Question: What words come to mind when you think of someone suffering with mental health problems?
“Nutter, crazy, insane, psycho, fruit loop, suicidal, dramatic, touched, unhinged, lazy, weird, odd, sad, aggressive, weak…”
I will never forget that.
Picture me sat in this class, having already battled with anxiety and depression for 7 years and still developing my self confidence.
I studied Media at school in sixth form and one of our projects was to produce material for our local Mind service. We aimed to reduce stigma for mental health problems and raise awareness within the school and local community.
We were 16/17 years old at the time and were yet to learn. We could not have been more wrong.
Because of this, I know just how easy it is to reel off these terms and contribute to the stigma.
Whilst I know that these words were not used with intention to offend, and they do not necessarily offend me, we need to change this attitude.
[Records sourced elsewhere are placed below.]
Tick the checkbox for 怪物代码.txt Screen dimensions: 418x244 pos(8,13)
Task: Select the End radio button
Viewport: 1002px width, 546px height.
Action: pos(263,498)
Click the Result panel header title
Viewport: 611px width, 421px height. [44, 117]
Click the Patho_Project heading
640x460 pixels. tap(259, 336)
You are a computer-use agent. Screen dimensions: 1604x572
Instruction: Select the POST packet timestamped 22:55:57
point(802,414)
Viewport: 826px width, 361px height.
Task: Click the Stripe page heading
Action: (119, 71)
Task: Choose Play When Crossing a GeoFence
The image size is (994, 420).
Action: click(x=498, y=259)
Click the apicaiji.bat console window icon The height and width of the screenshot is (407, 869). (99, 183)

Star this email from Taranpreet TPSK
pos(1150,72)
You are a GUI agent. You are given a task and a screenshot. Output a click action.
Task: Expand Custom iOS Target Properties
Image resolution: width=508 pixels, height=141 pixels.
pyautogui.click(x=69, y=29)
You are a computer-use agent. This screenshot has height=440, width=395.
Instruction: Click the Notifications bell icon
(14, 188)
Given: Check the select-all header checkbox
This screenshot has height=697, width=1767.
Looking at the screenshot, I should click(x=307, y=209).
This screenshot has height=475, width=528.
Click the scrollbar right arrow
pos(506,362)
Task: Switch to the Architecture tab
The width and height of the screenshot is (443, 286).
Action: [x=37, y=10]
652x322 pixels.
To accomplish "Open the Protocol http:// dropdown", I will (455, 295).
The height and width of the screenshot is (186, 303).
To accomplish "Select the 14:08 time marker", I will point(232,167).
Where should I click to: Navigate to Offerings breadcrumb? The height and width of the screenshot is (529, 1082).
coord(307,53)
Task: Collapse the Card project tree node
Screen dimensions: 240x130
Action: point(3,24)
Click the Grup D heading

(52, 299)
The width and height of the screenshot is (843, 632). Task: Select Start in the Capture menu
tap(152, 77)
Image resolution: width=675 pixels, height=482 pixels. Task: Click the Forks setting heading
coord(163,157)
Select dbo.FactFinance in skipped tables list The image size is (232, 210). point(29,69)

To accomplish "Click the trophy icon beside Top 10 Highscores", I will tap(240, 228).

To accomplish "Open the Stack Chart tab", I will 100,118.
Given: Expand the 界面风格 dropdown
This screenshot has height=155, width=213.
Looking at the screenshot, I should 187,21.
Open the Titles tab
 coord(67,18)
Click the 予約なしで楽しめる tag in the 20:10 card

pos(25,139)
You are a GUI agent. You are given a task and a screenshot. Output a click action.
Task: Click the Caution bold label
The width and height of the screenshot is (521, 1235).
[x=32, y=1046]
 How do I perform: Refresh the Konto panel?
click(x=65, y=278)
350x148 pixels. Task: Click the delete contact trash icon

As previously spoken about in my last post, one of the biggest reasons that people do not speak out about their mental illness is that they are afraid of being given one of those labels. They are worried that if they tell someone, they might be deemed ‘crazy’.
THIS IS NOT TRUE.
Just because I suffer from depression, does that mean I’m ‘crazy’? Does that mean I am a ‘psycho’? no.
Just because I suffer with anxiety and panic attacks, does that make me a ‘nut job’? Does that make me ‘weak’? no.
Just because I have an obsession with funky socks and sausage dogs, does that make me a ‘Fruit loop’? okay, well maybe a little…
But, I am a person. We are people. We are the same.
I actually think that having suffered with anxiety and depression has helped to shape me as a person. It has made me more mindful of other people and their situations. It has been the reason I have met some of my best friends and It’s the reason I’m so passionate about mental health and the reason I am here now.
Writing this blog has bought together so many people already. I have received heaps of messages from people and I have heard some truly inspirational stories.
What I don’t think people realise about mental health, is that it affects everyone. It doesn’t target a certain type of person. It can affect any occupation, any gender, any race, any age, any background… Anyone.
It is not acceptable for these terms to be thrown about making people too afraid to talk about what they are going through.
People should not have to cower away in fear of being judged or treated differently.
Having a mental health condition is like fighting a war in your own mind, every moment of every day. It can’t be switched off. It’s a medical condition and needs the care and attention that every other medical condition gets unconditionally.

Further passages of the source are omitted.